**Selected passage**
-- Opening Marker --

Dying from Leukemia, nine year-old Jayla Cooper was married in Texas this week to a boy she met at a cancer clinic, with her mother saying it was her last wish; in Saudi Arabia, an eight year-old girl was married to a 47 year-old man to settle her father's debts; the CDC reported that beer pong is tied to the spread of flu and mono (and drunkenness); two men are claiming to possess the single window from the book depository in Dallas where Lee Harvey Oswald (supposedly) shot JFK, and a Judge will decide which is the authentic window - Or is he part of the conspiracy too?

Metolius Hearing

The legislature kicks off its formal public process for protecting the Metolius Basin from destination resort development this Saturday in Redmond at the Deschutes County Fairgrounds with a hearing on the bill (HB 2227) which would designate the already Wild and Scenic river basin an Area of Critical Concern, effectively halting a pair of resorts that developers, with the blessing of Jefferson County have slated for the area. The developers have proposed two very different resorts in the basin, one a smaller (relatively) "eco-friendly" resort with about 500 homes in the upper basin and another 2,500 unit resort on roughly 640 acres that straddles a ridgeline between the Deschutes and Metolius watersheds and includes plans for (you guessed it) a golf course. But conservationists and many other observers have said that neither of the resorts is a good fit for the basin where the Metolius River literally springs from the ground near Camp Sherman before rushing to its confluence with the Deschutes at Lake Billy Chinook. On its way it sustains one of North America's last and best bull trout populations as well as a host of other wildlife, including wild rainbow trout, deer, elk and raptors.

While this town's daily newspaper has tried hard to portray the push to protect the Metolius as being led by a small group of interlopers, those of us who have hiked, fished and camped along this magnificent river know what the fight is all about.

-- Closing Marker --

**Required tasks**
- 1) Extract the part of the news roundup that opens with the words containing "Dying from Leukemia, nine" and closes with "the conspiracy too?", copying it word for word.
- 2) In one to three sentences, explain why a judge will decide about the window from the Dallas book depository, according to the news roundup.
The material has no connection to the news roundup.

**The data**
-- Opening Marker --

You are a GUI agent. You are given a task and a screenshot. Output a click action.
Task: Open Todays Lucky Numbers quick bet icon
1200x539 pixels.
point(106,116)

-- Closing Marker --

**Answers to the problems**
- 1)
Dying from Leukemia, nine year-old Jayla Cooper was married in Texas this week to a boy she met at a cancer clinic, with her mother saying it was her last wish; in Saudi Arabia, an eight year-old girl was married to a 47 year-old man to settle her father's debts; the CDC reported that beer pong is tied to the spread of flu and mono (and drunkenness); two men are claiming to possess the single window from the book depository in Dallas where Lee Harvey Oswald (supposedly) shot JFK, and a Judge will decide which is the authentic window - Or is he part of the conspiracy too?

- 2) Two men each say they own the single window from the book depository in Dallas where Lee Harvey Oswald supposedly shot JFK. A judge will decide which one is the real window.